“Saudi could be a solar exporter – I think it’s absolutely realistic and it’s going to happen,” said Paddy Padmanathan, CEO of ACWA Power, which runs a portfolio of solar, coal, gas and desalination plants across the Middle East.
In the short term, he said it was likely solar would fill the gaps in fast rising demand in the country, 10-11% a year in what is now a 50 GW grid.
“Within a decade I have a suspicion we will produce a significant amount of electricity using renewable energy and particularly solar – but we will consume it.”
“There will come a time when we have enough capacity for exports… the minute we start looking across a broader mix of countries we can start looking at time zone differences.” Last week Saudi Arabia’s oil minister – who also heads the country’s climate planning – said the government planned to be a “global leader in solar and wind energy”. “In Saudi Arabia, we recognise that eventually, one of these days, we are not going to need fossil fuels.
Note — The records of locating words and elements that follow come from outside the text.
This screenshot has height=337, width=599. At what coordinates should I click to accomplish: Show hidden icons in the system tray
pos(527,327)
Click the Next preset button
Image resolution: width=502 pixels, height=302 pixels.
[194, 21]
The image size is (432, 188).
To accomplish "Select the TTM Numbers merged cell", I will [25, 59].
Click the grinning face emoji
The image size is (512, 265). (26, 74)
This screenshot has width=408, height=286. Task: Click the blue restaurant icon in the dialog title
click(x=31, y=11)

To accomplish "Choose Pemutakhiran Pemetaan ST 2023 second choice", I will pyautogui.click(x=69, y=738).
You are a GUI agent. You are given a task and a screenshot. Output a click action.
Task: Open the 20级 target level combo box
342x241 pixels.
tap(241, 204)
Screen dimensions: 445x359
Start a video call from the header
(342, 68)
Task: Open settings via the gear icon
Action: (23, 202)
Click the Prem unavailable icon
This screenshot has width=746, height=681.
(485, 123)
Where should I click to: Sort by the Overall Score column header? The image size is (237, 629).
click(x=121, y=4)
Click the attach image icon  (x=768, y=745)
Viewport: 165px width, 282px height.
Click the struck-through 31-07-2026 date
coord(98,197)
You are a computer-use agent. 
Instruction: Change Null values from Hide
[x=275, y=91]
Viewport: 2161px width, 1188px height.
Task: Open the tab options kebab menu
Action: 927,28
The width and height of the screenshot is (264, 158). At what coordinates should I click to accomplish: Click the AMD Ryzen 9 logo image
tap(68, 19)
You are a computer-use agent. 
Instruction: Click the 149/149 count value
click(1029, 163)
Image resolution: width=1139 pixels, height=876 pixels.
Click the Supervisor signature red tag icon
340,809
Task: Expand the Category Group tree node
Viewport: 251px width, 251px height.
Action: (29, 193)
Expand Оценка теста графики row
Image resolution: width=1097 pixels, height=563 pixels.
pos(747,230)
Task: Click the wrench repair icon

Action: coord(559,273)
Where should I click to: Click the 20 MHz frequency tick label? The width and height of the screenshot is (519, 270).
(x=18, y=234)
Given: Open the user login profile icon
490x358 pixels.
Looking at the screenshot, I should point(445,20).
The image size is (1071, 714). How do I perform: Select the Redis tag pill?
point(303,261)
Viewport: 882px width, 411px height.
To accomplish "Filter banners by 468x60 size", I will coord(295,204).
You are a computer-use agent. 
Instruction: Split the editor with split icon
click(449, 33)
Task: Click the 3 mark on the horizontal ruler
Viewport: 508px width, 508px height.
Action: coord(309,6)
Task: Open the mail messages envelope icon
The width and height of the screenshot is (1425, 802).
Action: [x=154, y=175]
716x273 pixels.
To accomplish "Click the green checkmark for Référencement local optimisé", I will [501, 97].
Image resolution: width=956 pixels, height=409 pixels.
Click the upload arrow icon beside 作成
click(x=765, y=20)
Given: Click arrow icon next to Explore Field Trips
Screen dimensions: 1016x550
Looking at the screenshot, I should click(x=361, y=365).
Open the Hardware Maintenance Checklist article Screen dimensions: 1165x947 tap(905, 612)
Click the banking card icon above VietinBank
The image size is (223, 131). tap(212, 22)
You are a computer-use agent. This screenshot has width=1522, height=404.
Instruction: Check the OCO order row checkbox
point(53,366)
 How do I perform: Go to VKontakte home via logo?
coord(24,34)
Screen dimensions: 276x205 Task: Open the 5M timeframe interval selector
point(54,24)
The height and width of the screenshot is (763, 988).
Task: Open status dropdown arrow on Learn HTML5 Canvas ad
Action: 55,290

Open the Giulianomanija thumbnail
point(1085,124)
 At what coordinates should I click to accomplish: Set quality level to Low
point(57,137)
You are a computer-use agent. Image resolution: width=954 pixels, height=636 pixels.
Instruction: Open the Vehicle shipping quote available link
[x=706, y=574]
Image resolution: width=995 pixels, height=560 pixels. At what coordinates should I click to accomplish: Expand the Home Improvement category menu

I don’t know when, in 2040, 2050 or thereafter,” he told a conference in Paris. Padmanathan’s company recently made headlines after promising to deliver solar power at one of the lowest prices on the planet – 5.98 cents per kilowatt hour.
The 200MW project in Dubai – secured with a US$344 million loan from three Saudi banks – is evidence of the potential solar has in the region, he said. “Pricing is coming down and this is immediately changing the midst – everyone is out there looking at new targets. “I think in 2020 we’re going to look back and say – if we pick one year as a point of inflexion – I’m very confident it will be 2015.”
ACWA runs a portfolio of solar, coal, gas and desalination plants across the Middle East, and is also planning further fossil fuel investments. Still, Padmanathan insisted that the prospect of a global climate deal later this year in Paris would accelerate renewables growth. “It is cost competitive already – what we want to see is if we can get there faster,” he said.
“What the private sector is looking from policymakers [in Paris] is a clear commitment to accepting renewable energy into the mix. “Whether they pick 5% or 50% it doesn’t really matter – but they need to come out and pick a target and give a convincing commitment. “That is what is going to allow the private sector confidence in a market to invest in innovation and make it more affordable.”